Although the price of oil is stabilising, the UK government needs to support the North Sea in its upcoming budget or risk seeing development and exploration stop, a leading business figure has warned.
Martin Gilbert, the chief executive of Aberdeen Asset Management, said the price of oil – which continued a rising trend yesterday – was experiencing a “technical rebound”.
This was due to traders buying back hedges made by firms such as Ryanair, which earlier this week revealed it had hedged its fuel costs at $92 a barrel – expensive compared to the current price.
Mr Gilbert, speaking in Aberdeen yesterday, said he expected oil prices to reach an “equilibrium” but that policymakers in Westminster still had to act.
“They have got to do something, haven’t they,” he said. “Oil is very much a boom and bust cycle. You boom, everyone develops and explores. We are now in a down cycle, everyone stops.

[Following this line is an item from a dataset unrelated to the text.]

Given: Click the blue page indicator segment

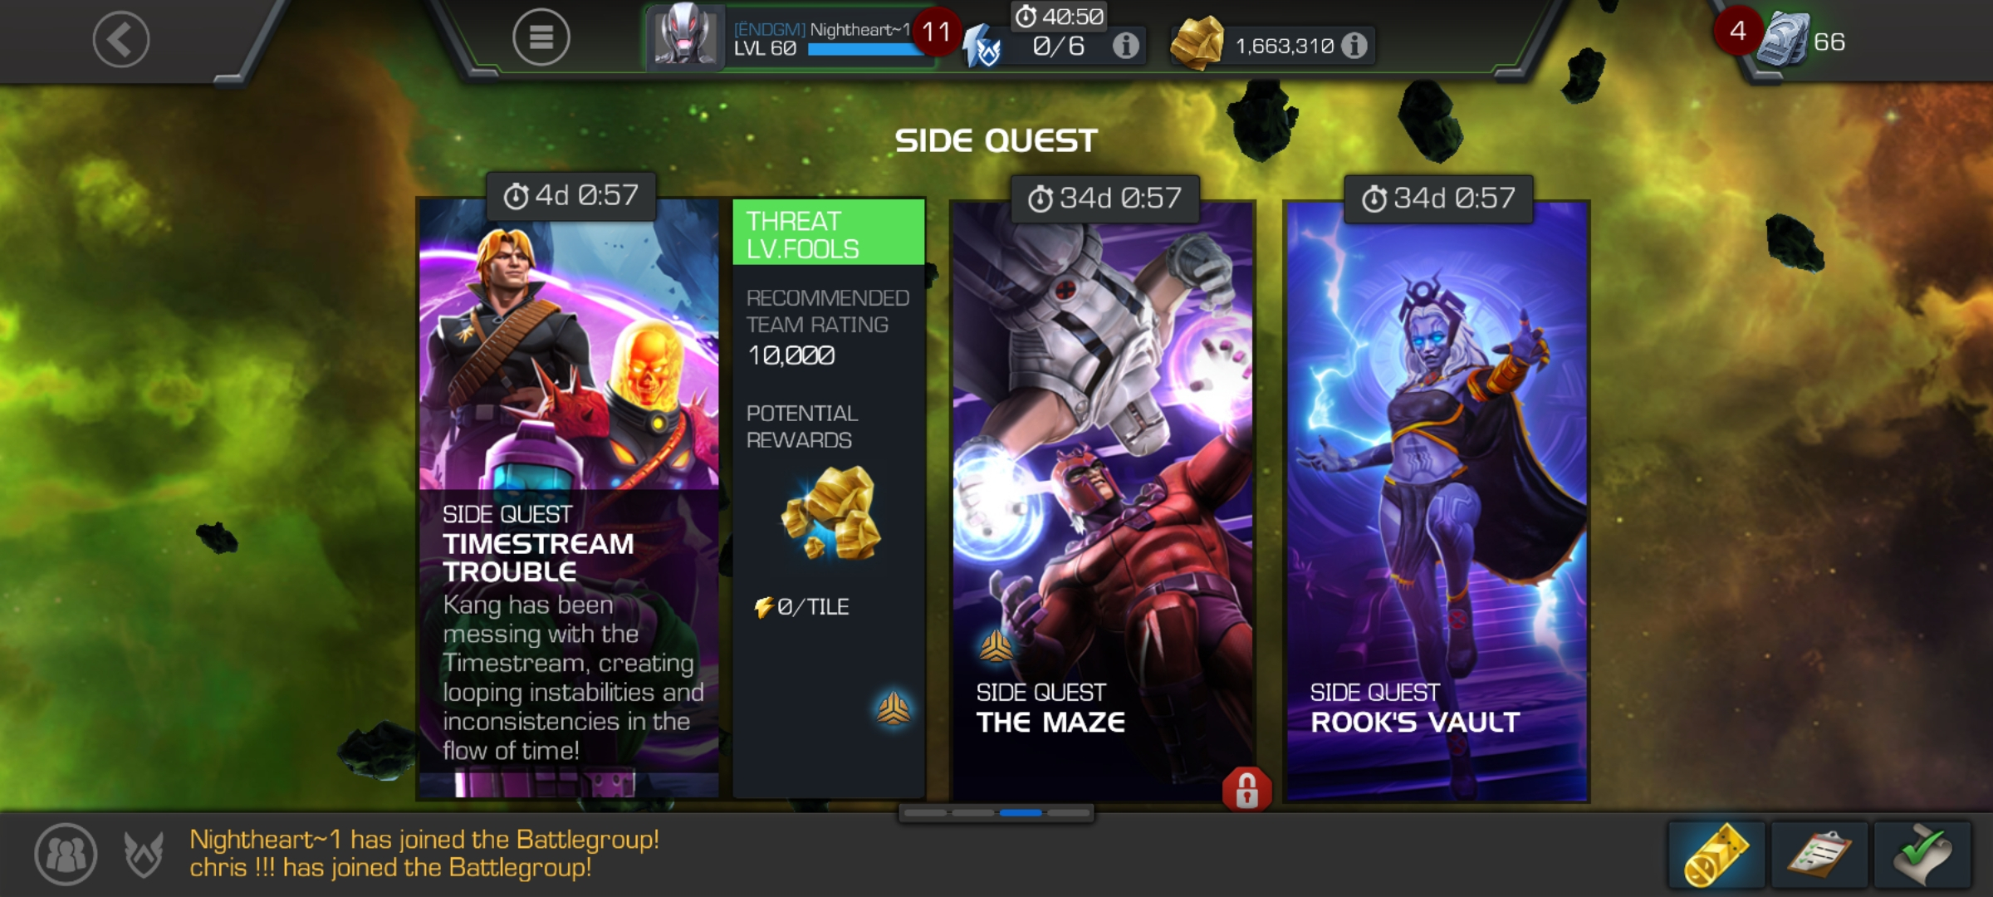Looking at the screenshot, I should (1021, 813).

“That leads to a shortage of oil which leads to the oil price coming back up.
“The government can take a choice – they either have to help oil companies in some way to continue developing – or else it will just stop.”
He added: “Oil is the key in Aberdeen. If they could just get a bit of confidence back in the oil price, confidence will return to Aberdeen.”
Yesterday, Aberdeen Asset Management was one of the FTSE-100’s “top fallers” as it reported a slump in assets under management in its most recent quarter.
Its share price fell 3.4% to 425p after it said that investor sentiment toward one of its key investment products – emerging markets – had softened.
The firm reported that its funds under management fell to £323.3billion at the end of 2014 from £324.4 billion three months earlier.
Mr Gilbert admitted it was a “tough time” for such investment products but took a philosophical view: “[Emerging markets] are out of fashion at the moment – of course that may be the time to buy them.”
Mr Gilbert, who was attending the money manger’s annual general meeting at the Marcliffe Hotel, added that he was “surprised” that the Granite city had been rated as “dismal” by an architecture magazine.
“I think it is unfair because it is regularly voted as the number two most desirable place to live in the UK,” said Mr Gilbert.
“I don’t know quite how they reached that conclusion. Maybe it’s the nightclubs.”